*Exercise brief*:
An exact repetition of the data below, without images, is the expected answer.

*Records*:
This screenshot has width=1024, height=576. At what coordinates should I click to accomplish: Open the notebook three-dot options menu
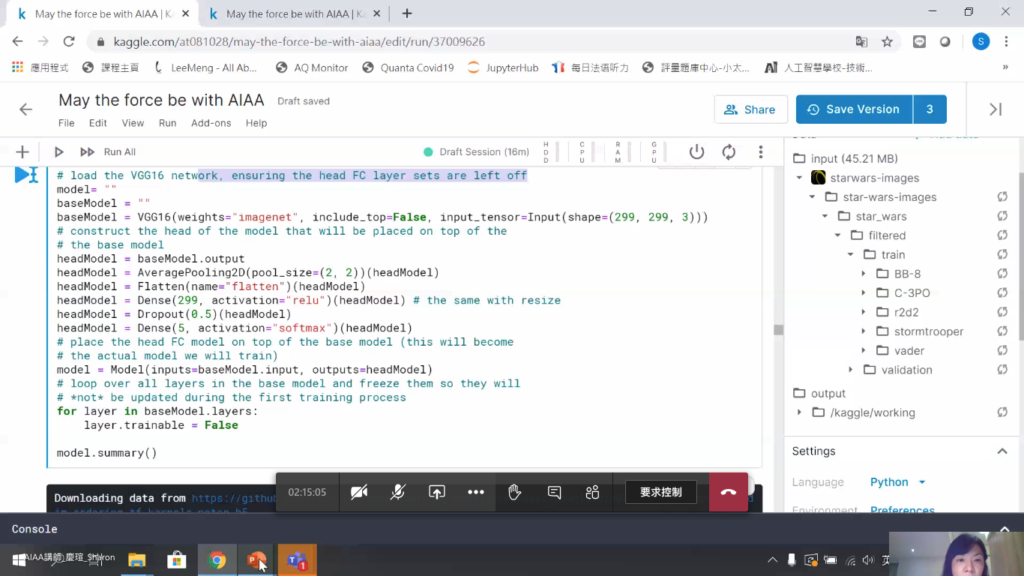click(761, 152)
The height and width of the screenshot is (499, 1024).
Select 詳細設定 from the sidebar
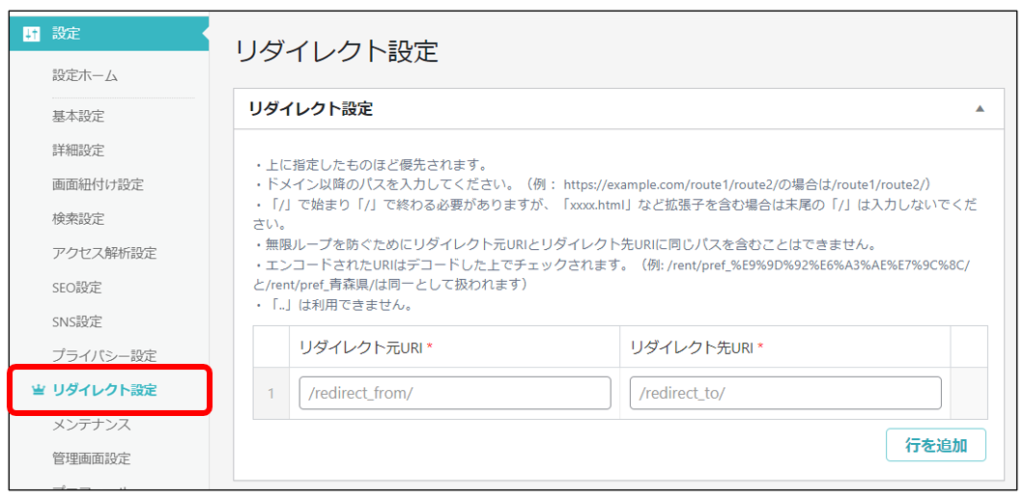click(78, 150)
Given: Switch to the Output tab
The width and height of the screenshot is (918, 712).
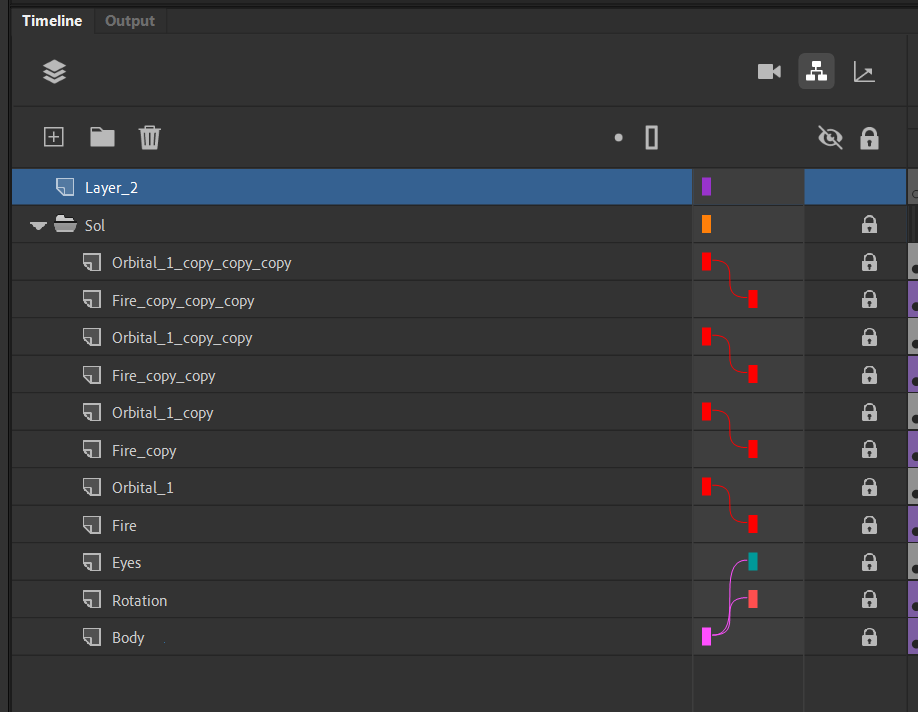Looking at the screenshot, I should pyautogui.click(x=130, y=21).
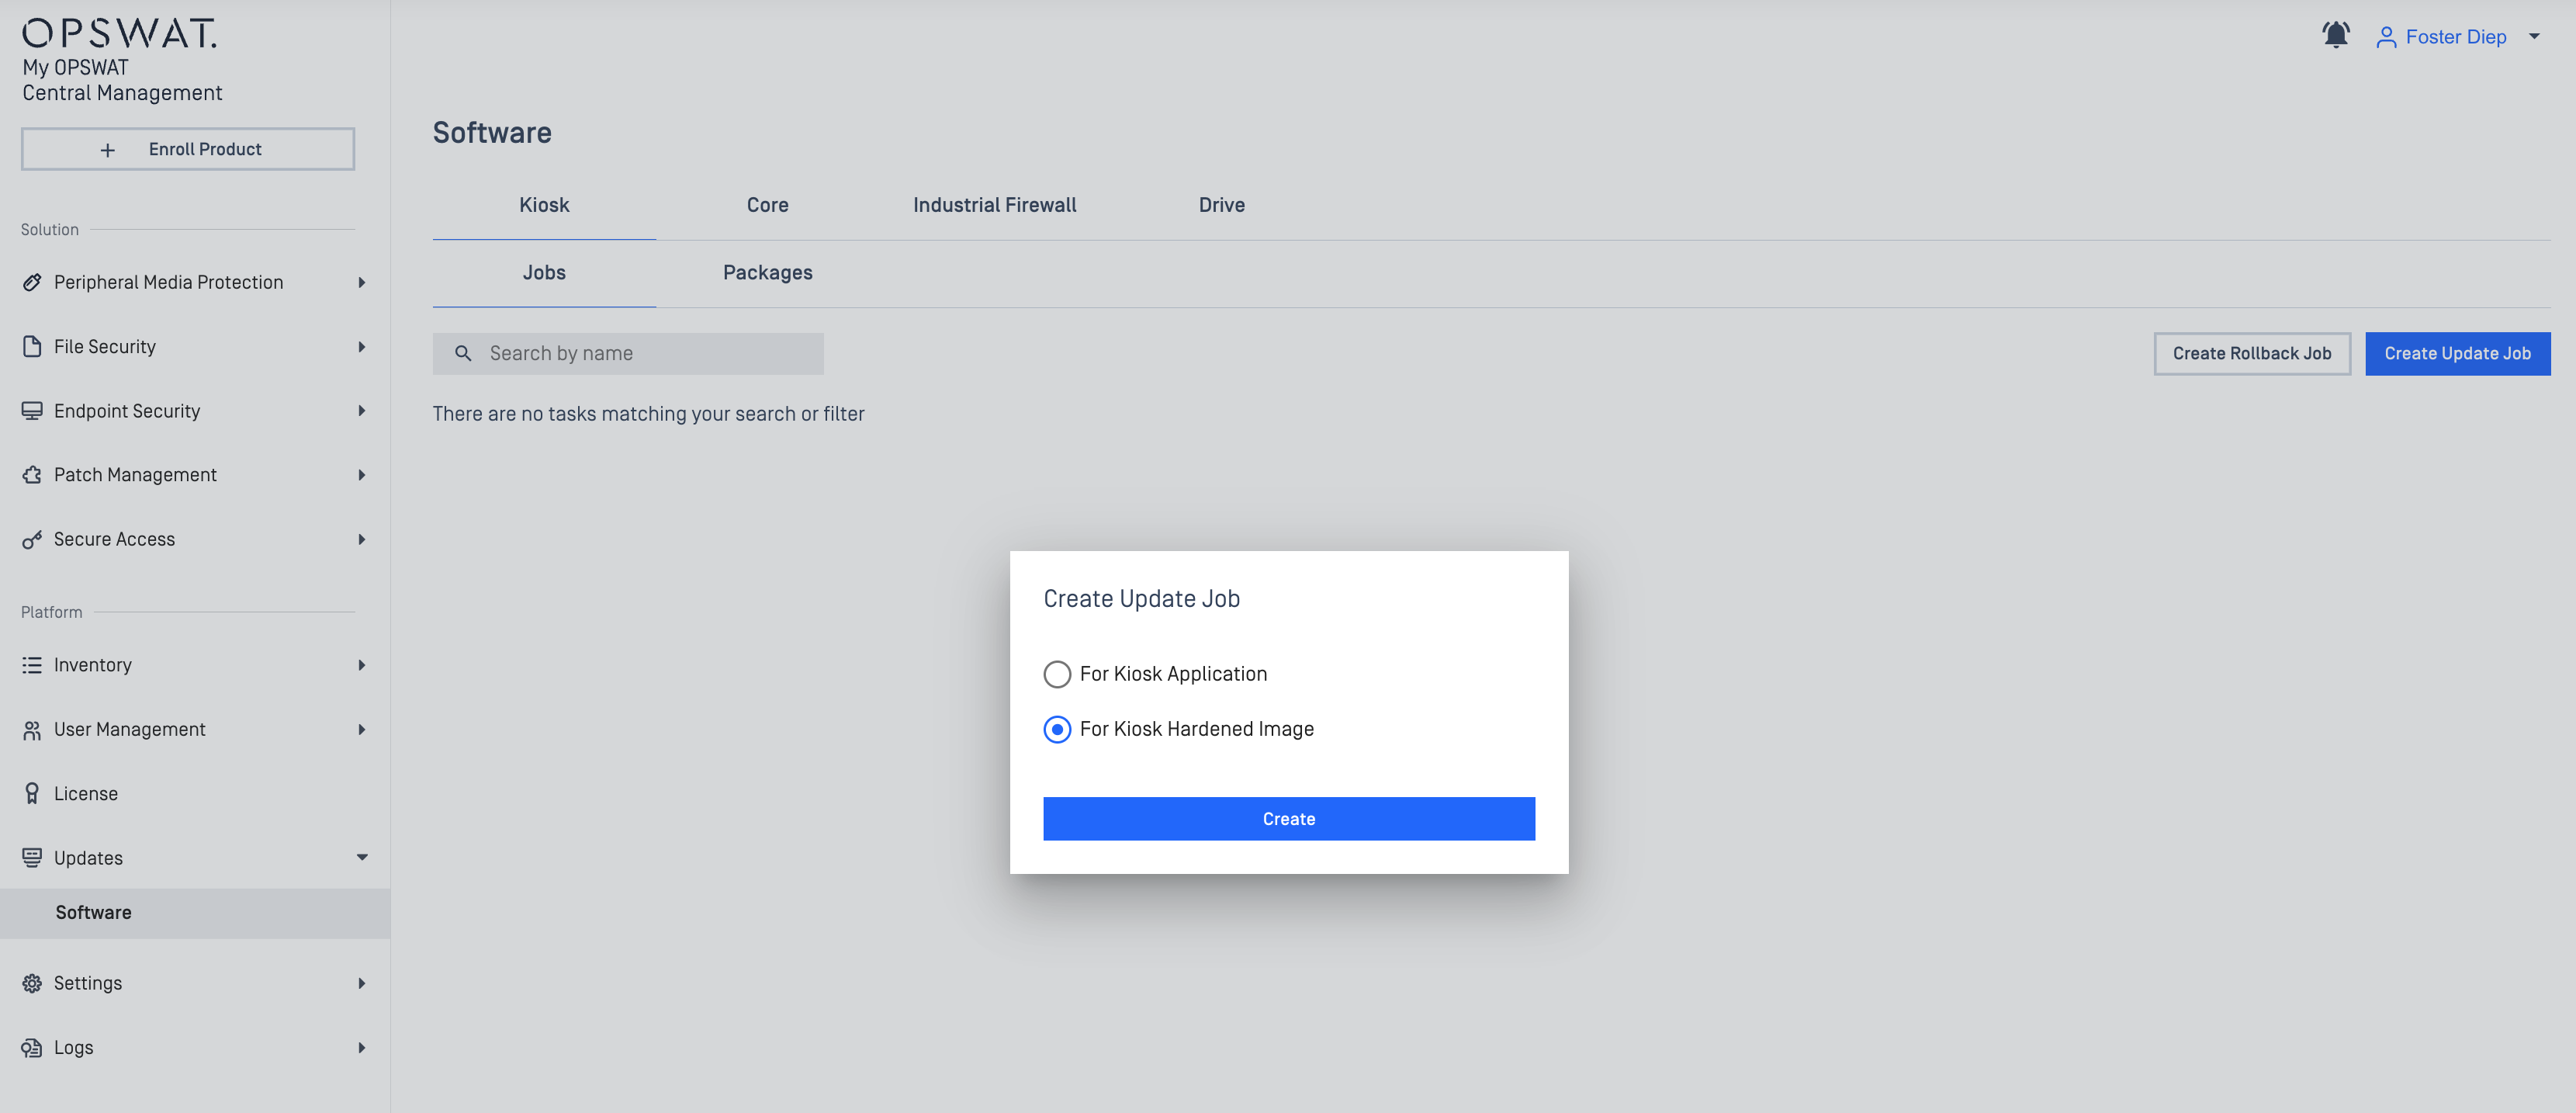The image size is (2576, 1113).
Task: Click the Create Rollback Job button
Action: [2251, 353]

*Result of this exercise*:
This screenshot has width=1024, height=576. At what coordinates should I click to accomplish: Open the notebook three-dot options menu
click(761, 152)
The height and width of the screenshot is (499, 1024).
Select 詳細設定 from the sidebar
click(78, 150)
Given: Switch to the Output tab
The width and height of the screenshot is (918, 712).
Looking at the screenshot, I should pyautogui.click(x=130, y=21).
The image size is (2576, 1113).
Task: Click the Create Rollback Job button
Action: [2251, 353]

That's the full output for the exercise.